Interview with a Baltimore based foodstagrammer

My research covers a broad research group of Instagram bloggers ranging in followers, cuisine interests, and style. The Instagram blogger I am interviewing is a relatively smaller account that uses a range of Instagram habits that I am interested in, like hashtags.

  • Okay so today we’re here with John who runs the BaltimoreFoodies Instagram and I just have a couple of questions for you um the first one, really simple, how did you start your Instagram?

John: Uh, started about two years ago. Um and it was just as simple as just starting to post pictures of food that I thought was really good and aesthetically pleasing.

  • So did you have any experience before that in food journalism?

John: Um, not really. I like taking pictures of my own food, um just for my own records like on my phone. Or I used to have a camera actually believe it or not. And I would just take pictures of my food. It was a good way to remember where I ate and what I got. And it was just a good way to look over memories and it just reminded me of certain times in my life when I would eat or at certain cities, in certain cities or at specific restaurants.

  • So, I guess relating to that um, i’ll skip ahead. What did you hope to get out of your Instagram?

John: Um. well at first it was just kind of a continuation of that. I pretty much just started posting for myself to remember where I ate, um, what I like to eat. And i found that I started to gain a little bit of a following of people who uh genuinely wanted to find new places to eat in Baltimore. So that became kind of a purpose behind the Instagram. I definitely posted more to kind of spread um you know what type of good food is in baltimore to other people and less try to remind myself where to eat.
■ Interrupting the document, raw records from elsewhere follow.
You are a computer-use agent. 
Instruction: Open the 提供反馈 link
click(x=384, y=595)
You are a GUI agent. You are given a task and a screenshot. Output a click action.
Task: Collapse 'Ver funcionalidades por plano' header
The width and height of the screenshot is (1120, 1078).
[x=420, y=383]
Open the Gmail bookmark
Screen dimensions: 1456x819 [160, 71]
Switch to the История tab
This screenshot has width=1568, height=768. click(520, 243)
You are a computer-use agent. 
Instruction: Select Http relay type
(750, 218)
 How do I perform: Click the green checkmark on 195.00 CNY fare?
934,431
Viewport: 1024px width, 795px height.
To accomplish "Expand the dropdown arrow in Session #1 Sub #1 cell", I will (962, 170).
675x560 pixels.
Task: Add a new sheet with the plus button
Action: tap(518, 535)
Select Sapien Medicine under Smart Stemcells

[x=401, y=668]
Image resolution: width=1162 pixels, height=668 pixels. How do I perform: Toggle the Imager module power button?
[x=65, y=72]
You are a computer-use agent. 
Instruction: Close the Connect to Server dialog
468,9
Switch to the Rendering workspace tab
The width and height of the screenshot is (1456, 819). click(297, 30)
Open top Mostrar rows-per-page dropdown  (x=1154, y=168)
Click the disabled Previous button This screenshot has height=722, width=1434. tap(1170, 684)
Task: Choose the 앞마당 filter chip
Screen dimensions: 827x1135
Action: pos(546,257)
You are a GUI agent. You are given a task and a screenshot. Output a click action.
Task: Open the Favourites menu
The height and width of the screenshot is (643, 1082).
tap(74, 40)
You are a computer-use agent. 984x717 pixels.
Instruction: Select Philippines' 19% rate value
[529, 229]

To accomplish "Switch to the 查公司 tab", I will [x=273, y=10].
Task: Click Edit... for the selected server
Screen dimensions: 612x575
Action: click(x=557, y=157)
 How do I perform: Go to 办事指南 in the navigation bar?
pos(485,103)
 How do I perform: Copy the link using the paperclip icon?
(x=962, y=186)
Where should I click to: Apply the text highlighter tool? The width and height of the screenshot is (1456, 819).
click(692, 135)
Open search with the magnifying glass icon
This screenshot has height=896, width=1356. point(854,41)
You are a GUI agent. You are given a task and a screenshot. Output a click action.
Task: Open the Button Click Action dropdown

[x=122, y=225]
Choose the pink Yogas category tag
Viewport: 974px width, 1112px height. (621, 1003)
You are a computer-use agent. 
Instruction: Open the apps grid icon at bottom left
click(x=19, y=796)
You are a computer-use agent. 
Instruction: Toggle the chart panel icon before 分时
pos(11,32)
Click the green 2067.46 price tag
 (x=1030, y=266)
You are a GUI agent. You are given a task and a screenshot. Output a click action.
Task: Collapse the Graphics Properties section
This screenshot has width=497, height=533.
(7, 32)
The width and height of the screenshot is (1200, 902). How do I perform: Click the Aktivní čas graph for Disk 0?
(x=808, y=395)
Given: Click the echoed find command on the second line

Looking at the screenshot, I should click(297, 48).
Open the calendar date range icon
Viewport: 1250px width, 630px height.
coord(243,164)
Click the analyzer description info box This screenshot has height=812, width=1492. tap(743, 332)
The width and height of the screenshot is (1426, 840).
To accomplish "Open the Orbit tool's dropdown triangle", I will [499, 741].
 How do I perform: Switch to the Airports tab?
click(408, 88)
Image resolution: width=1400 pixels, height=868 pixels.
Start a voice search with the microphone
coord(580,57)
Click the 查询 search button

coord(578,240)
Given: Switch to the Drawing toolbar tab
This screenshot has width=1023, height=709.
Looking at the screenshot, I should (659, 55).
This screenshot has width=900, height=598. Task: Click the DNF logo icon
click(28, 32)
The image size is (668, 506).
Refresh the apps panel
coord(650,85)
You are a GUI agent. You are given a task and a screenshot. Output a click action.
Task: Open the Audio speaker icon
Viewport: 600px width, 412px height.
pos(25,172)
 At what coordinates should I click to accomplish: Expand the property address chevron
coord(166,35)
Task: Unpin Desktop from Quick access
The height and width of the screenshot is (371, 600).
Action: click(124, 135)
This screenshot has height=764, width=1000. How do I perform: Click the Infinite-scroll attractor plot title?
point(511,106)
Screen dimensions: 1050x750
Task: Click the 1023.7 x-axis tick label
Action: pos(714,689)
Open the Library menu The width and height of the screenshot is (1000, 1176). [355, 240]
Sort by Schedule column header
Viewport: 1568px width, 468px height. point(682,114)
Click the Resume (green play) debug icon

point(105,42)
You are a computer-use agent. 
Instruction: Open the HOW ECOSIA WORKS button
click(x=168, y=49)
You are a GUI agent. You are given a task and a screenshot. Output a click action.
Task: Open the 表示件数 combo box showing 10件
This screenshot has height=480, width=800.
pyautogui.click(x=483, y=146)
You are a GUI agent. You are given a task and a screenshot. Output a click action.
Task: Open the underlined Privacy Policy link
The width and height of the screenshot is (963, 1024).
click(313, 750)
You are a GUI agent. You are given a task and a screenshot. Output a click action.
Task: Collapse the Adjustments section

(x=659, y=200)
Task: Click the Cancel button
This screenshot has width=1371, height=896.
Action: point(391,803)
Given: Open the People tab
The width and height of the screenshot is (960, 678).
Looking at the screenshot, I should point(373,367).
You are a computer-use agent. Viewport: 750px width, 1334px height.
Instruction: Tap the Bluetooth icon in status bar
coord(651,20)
So it became more for others to know where to eat in baltimore and to find new places than it was for me.

  • Okay so you say it’s like for other people, so how do you think that Instagram accounts like your own has affected traditional food journalism?

John: Traditional food journalism…

  • Just like articles in the newspaper.. stuff like that

John: Yeah, I mean I think anyone can be quote unquote a food journalists if you have a phone and an Instagram account, you know. If you’re passionate about food … but it’s good, it’s a good thing.

I included the first part of my interview before I ran out of words for the word count. Although this may not have been the most successful interview, I did learn some new things. John mentions interesting things about his method of sharing others photos if they use his hashtag. This allows him to spread his name throughout the baltimore food community as well as to find good content for his account. He also sheds some light on the difference between him and other food bloggers. Most of the larger food bloggers I have studied make a decent amount of money off of promotions and endorsements. However, BaltimoreFoodies is more focused on the spread of information. In relation to my interest in studying food bloggers compared to traditional food journalism, he discusses how anyone can be a ‘foodstagrammer’ nowadays but sees that as a positive thing. It will be very interesting to study the food journalists opinions on this versus food bloggers like John. I am almost positive that they will not have similar opinions.

Although I did not receive as much insight as I would have hoped, John definitely did help to lead me in the right direction. While writing the questions, performing the interview, and analyzing the interview I have become a step closer to finalizing my ‘about.’ In his interview, John spoke a large amount about the power of social media and says “you don’t read the Sunday morning paper anymore to find what the best restaurant is, that’s a little bit antiquated.” That sparked a realization, I can study how traditional food journalism has had to readjust to foodstagrams and other social media forms of food journalism? Have they created social media accounts for their newspapers, journals, or magazines? Do those food journalists own their own social media that spreads food information?